Document:
####################
= Puerto Rican football league system =

Professional and amateur soccer leagues based in Puerto Rico

The Puerto Rico soccer league system is a series of soccer leagues based in Puerto Rico. Sometimes erroneously called the Puerto Rican soccer pyramid, teams and leagues in the United States are not linked by the system of promotion and relegation typical in soccer elsewhere. Instead, the Puerto Rican Football Federation (FPF) officially defines leagues in levels, called divisions. Only the top division is officially sanctioned by the FPF with second division leagues sanctioned by local regional organizations.
####################
Material provided:
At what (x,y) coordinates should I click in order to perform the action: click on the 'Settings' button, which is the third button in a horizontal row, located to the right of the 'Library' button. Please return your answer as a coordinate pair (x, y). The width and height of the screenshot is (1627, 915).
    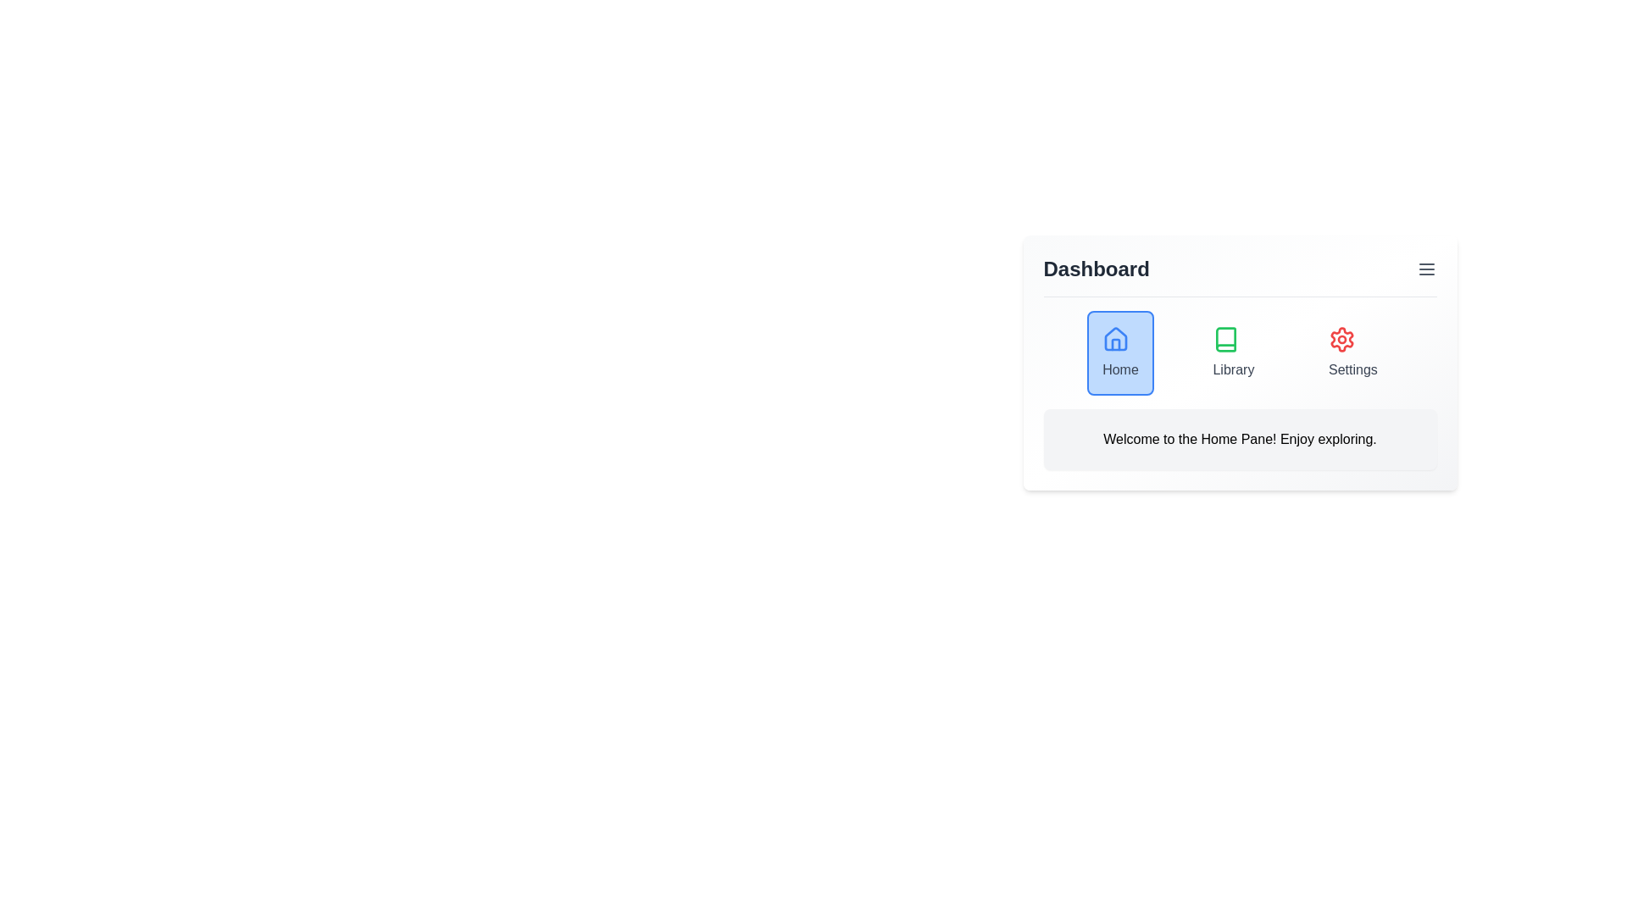
    Looking at the image, I should click on (1351, 352).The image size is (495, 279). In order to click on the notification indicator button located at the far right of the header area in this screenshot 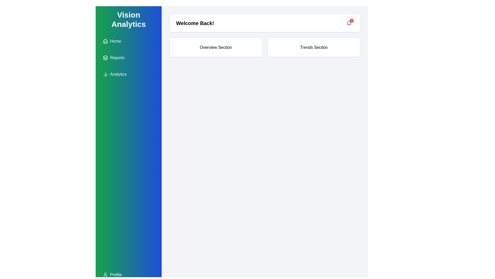, I will do `click(349, 23)`.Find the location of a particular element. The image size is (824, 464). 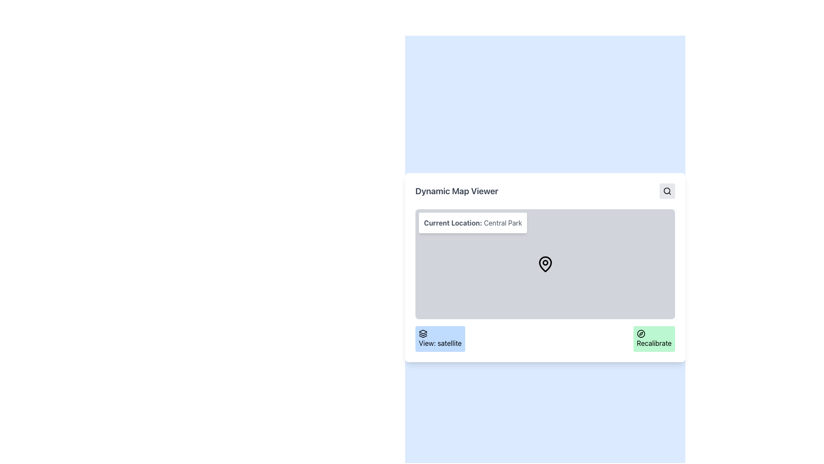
####################
Requirements:
1. In the Puerto Rican football league text, what name does the Puerto Rican Football Federation give to the levels it officially defines?
2. Reproduce word for word the stretch of the Puerto Rican football league text from "Professional and amateur" through "local regional organizations.".

Solution list:
1. Divisions.

2.
Professional and amateur soccer leagues based in Puerto Rico

The Puerto Rico soccer league system is a series of soccer leagues based in Puerto Rico. Sometimes erroneously called the Puerto Rican soccer pyramid, teams and leagues in the United States are not linked by the system of promotion and relegation typical in soccer elsewhere. Instead, the Puerto Rican Football Federation (FPF) officially defines leagues in levels, called divisions. Only the top division is officially sanctioned by the FPF with second division leagues sanctioned by local regional organizations.